Autre point important : la question du mandatement.
Selon le droit communautaire, un SSIG doit en effet être mandaté par l’Etat afin de répondre à des missions d’intérêt général et des besoins économiques et sociaux.

En vertu de la législation européenne actuellement en vigueur, le mandatement oblige l’administration à préciser de façon formelle l’obligation et la mission du service, en indiquant notamment la durée, la compensation, l’entreprise etc. et en faisant, au préalable, un appel d’offres pour mettre en concurrence les différents prestataires éventuels.

Or dans la plupart des Etats membres, notamment en France, la relation contractuelle qui lie une administration et un prestataire de service social est très différente de ce que conçoit la Commission.

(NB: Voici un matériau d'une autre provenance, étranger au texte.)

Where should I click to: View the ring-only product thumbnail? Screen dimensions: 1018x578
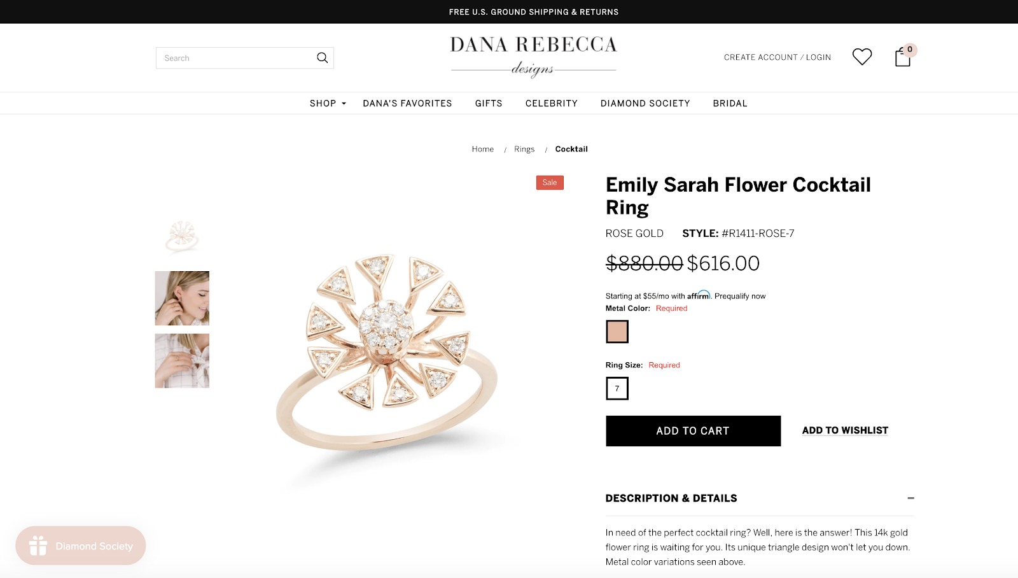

La plupart du temps, en effet, l’initiative vient d’une association ou d’un organisme, qui soumettent à l’administration un projet de prestation de service social. Sans appel d’offre ou acte de mandatement, l’administration autorise l’association en question à prester ce service.

Le gouvernement vient de confier une mission à l’Inspecteur général des affaires sociales, Michel Thierry. Il sera en particulier question de la définition du contenu des SIG et de leur sécurisation juridique. Le groupe interministériel consultera l’ensemble des acteurs concernés par les SIG, notamment les ministères, les établissements publics, les collectivités territoriales, les associations...

En savoir plus
Application par les collectivités territoriales des nouvelles règles communautaires de concurrence relatives aux aides publiques pour les entreprises chargées de la gestion d’un service social d’intérêt économique général (SSIG)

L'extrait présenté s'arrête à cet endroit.